“Okay, sure. Good luck with that,” he scoffed.
He’d been annoyed by Scar from the moment they first met. He was a bully, thief, murderer, and a miserable jerk who blamed everyone but himself for his problems.
Silence stood between them.
“How do you know those killers on the roof aren’t still hunting us?” he asked, stalling without admitting it.
“Don’t care. I beat ’em once, ain’t no thing to do it again.”
The scrape of wood, and rush of cold air hitting his face, revealed the door was opening.
“You’re a fool,” he told Scar.
“Stay here, turn yourself in, become a farm hand, whatever. I don’t care.”
The shape that was Scar disappeared through the bright block before it went dark again.
Gage sat with the sound of Scar leaving and let it infuriate him for a long moment.
He flipped open the phone—the glare causing pain to pulse in the center of his forehead—and began clumsily swiping and jabbing at the screen.
He took deep breaths to quench the panic and waited.
With all the trauma the Ravens had inflicted on him, one thing they gave him from all those injections that he appreciated was enhanced strength, the feeling of invincibility, increased stamina, and a sharpened analytical instinct that accelerated his reaction time.
I got this.
There was but one name he could think of that would come through for him, no matter what, no questions asked.
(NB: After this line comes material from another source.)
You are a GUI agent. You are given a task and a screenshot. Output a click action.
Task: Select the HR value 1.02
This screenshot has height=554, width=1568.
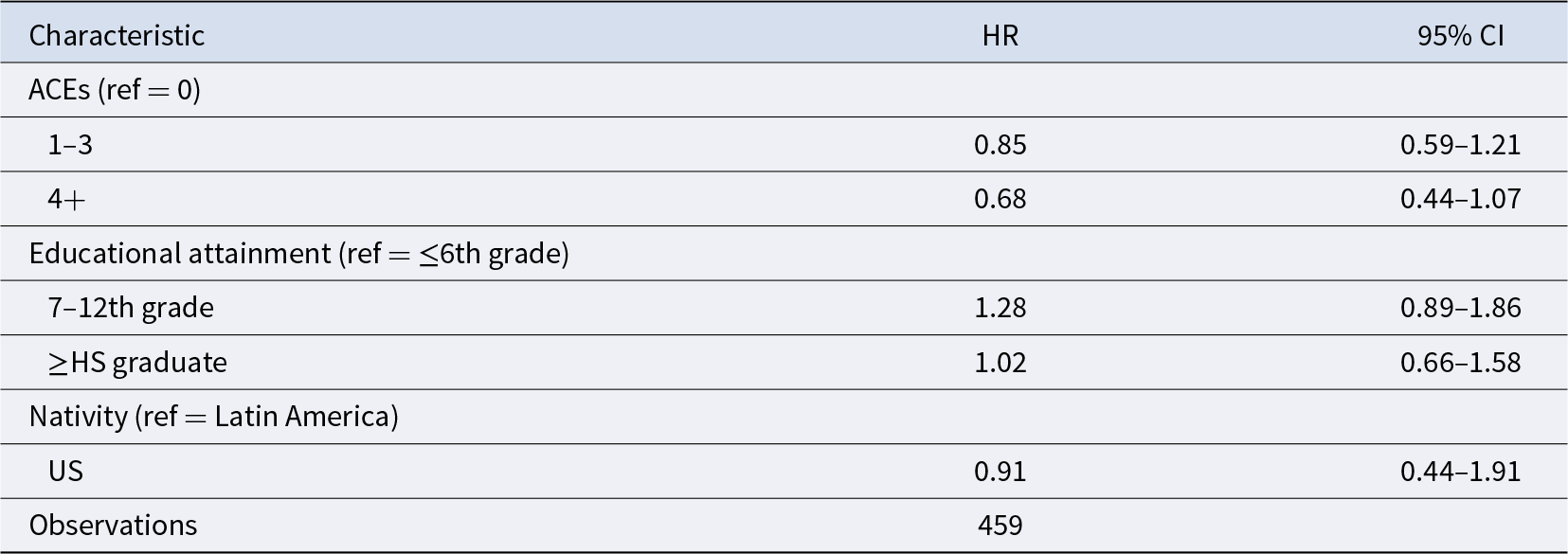(1000, 363)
He tried to recall his friend’s number and hit a blank wall.
He whispered combinations in his mind until one finally echoed true.
Of course the keypad was familiar, but he failed the first fifty or more tries. He just had to steady himself.
He missed over and over before growling and forcing his hands to be still. Then he tried again.
Two numbers. Three. Backspace. Start over.
Did that for at least an hour. Then the line rang.
He held the phone to his ear and listened to his own breath and the rush of his pulse.
Ring.
He swallowed.
Ring.
Click.
“Yo?”
His best friend’s voice was laden with sleep and distorted by the fuzz of cheap cell service, but he knew it was him.
“Roz,” he said, damn near breaking. “It’s me.”
Silence blared on the other end before his friend whispered his name as if it was a forbidden secret.